The Scenario: Attempting to capture this scene from behind the waterfall, was extremely difficult, due to the heavy spray shooting straight back to where I had my tripod set up. All I could do was take several different exposures, quickly replacing the lens cap in-between each shot. I was honestly amazed to find that there was not one drop of water on my lens after completing the shoot.
Blending the Images: Choosing not to use my preferred method of an On Camera Grad Filter, I discovered that I was left with captured images that were either well overexposed or underexposed. The following workflow was used to make the final image of the falls.
1. First, open both the overexposed and underexposed images in Photoshop. Viewing the images side by side you will see that one image is lighter, displaying a well exposed foreground; however the highlights in the sky are too bright. The second image retains good detail in the sky; however the foreground is too dark.
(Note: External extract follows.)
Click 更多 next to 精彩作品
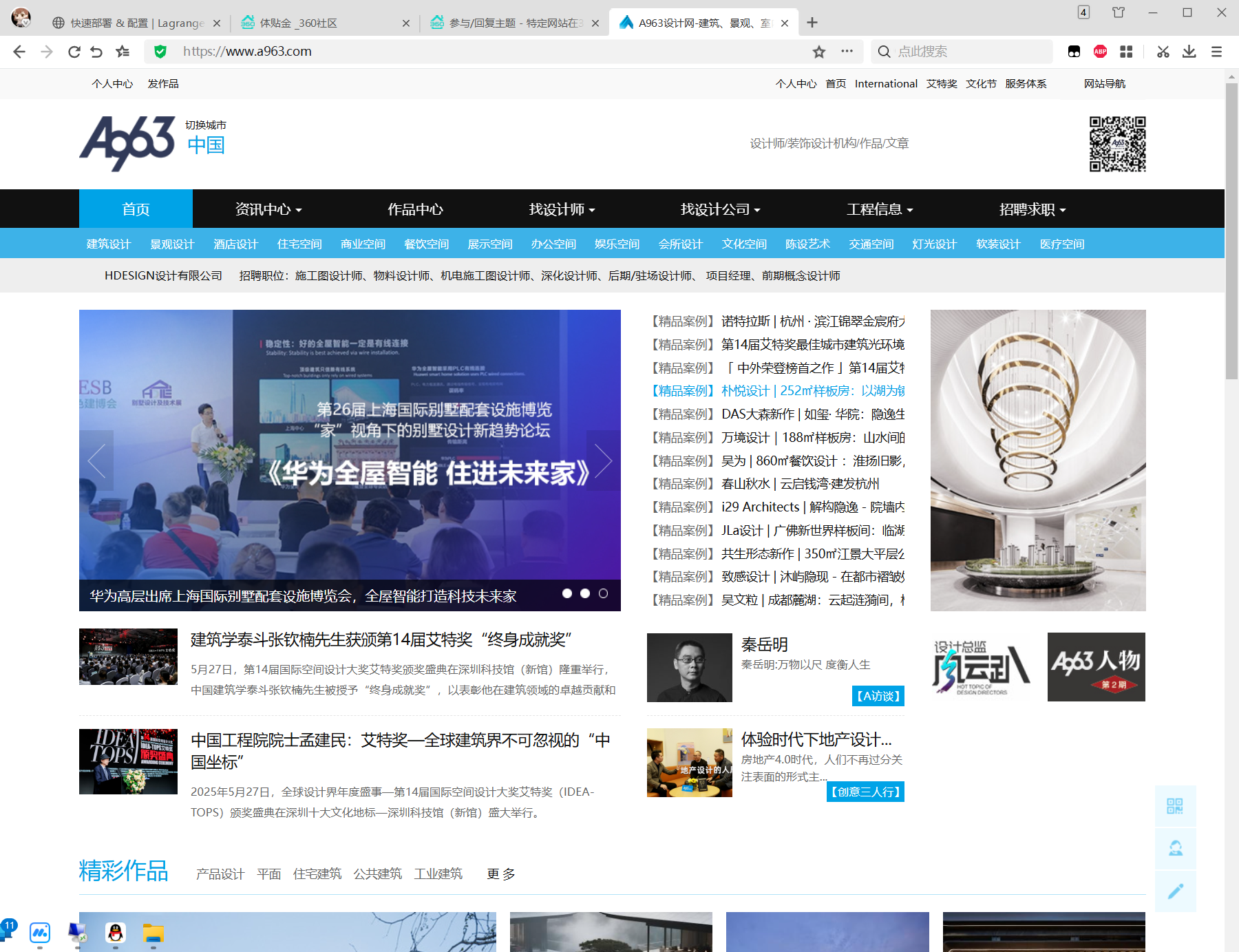This screenshot has height=952, width=1239. click(x=499, y=874)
2. The next step is to place one image directly on top of the other. To do this, click on one of the images. For this example, I selected the darker image. In Photoshop, go to Select>All then Edit>Copy. Then click on the lighter image to make it active, and go to Edit>Paste. You will notice that the two images now appear in the Layers Palette. The images should be perfectly aligned which can be verified by setting the top layer to about 50%, so the lower image is visible.
3. Once you are satisfied with image alignment, look at the tools palette to confirm that the front layer box is black, and the back layer box is white. If not, simply click on each box to set the color.
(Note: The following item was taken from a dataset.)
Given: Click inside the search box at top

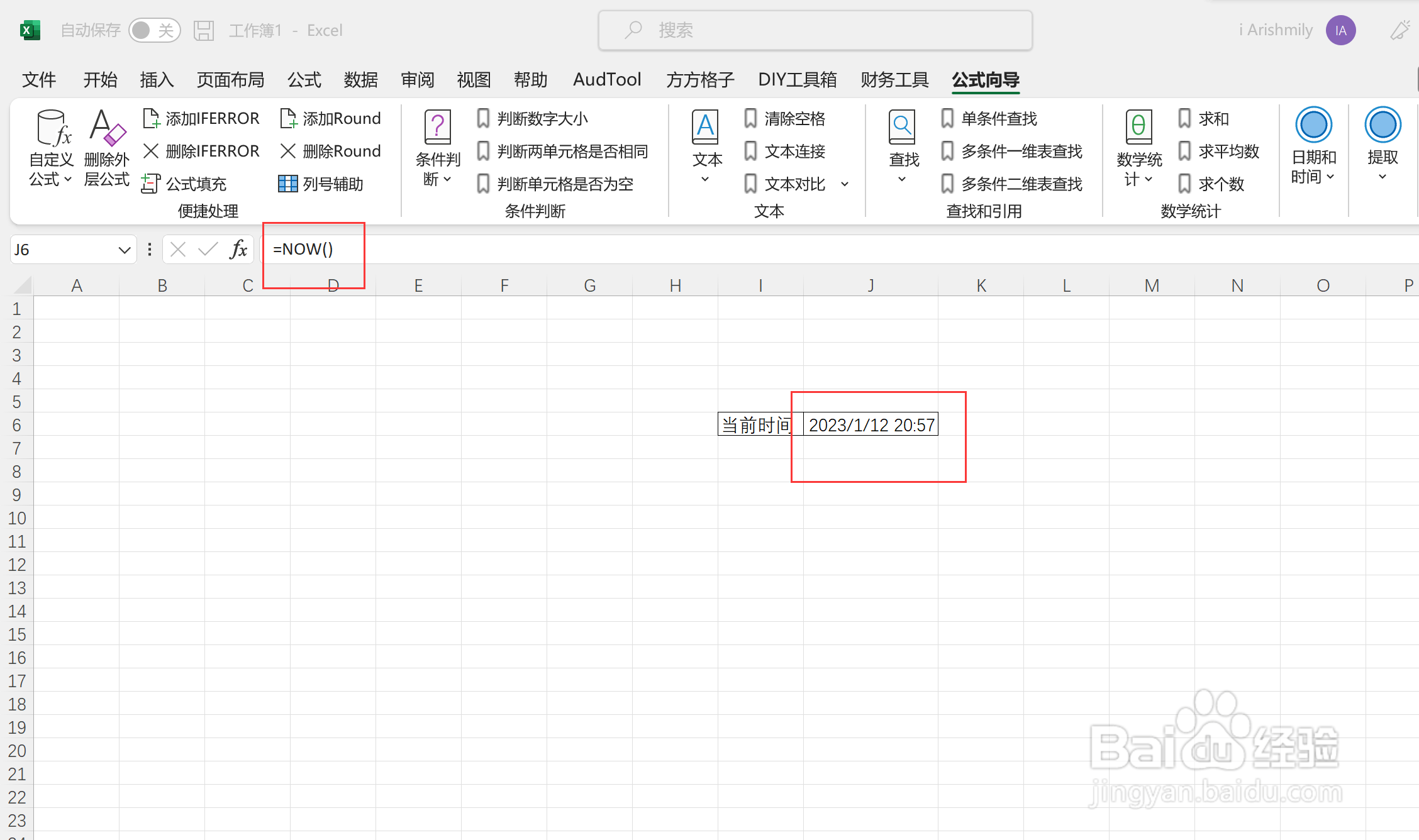Looking at the screenshot, I should tap(815, 30).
4. Now you will add a Layer Mask to the top layer. To do this, click on the top layer to highlight it, and then click the New Layer Mask Icon found at the bottom of the Layers Palette. The highlighted top layer will now have a white Layer Mask next to the image icon in the Layers Palette.
5. This is where you will begin to paint on the mask, using the Brush Tool. Select the Brush Tool, and set the Brush Diameter. Choose a large brush for areas with no defined lines, such as horizons to quickly paint areas of light in. Use a small Brush for areas where better control and care is needed. With black selected as the front layer box, you will be simply painting light in. By clicking X on your keyboard or the double arrow in the Tools window, you can switch between the white and black layer boxes, which can be useful if you need to remove areas of light.
Using the Paintbrush, you are literally revealing the lighter bottom layer with each Brush stroke. By setting the Brush Opacity command located in the toolbar above your image, you can modify the strength of the effect. This is a great way to experiment, giving the effect of using lighter brush strokes. Using a lower Brush Opacity is also a good way to fine tune your strokes in areas that require more accuracy.
As with any method you choose to process an image with, the technical aspect can take a back seat to an individuals artistic impression. Using the image blending mode, one can choose to produce images that are very natural, or to add individual artistic impression. One other thing about the image blending mode is unlike HDR or On Camera Filters, it is not an extra expense. This process can be completed with almost any software program that facilitates the use of layers.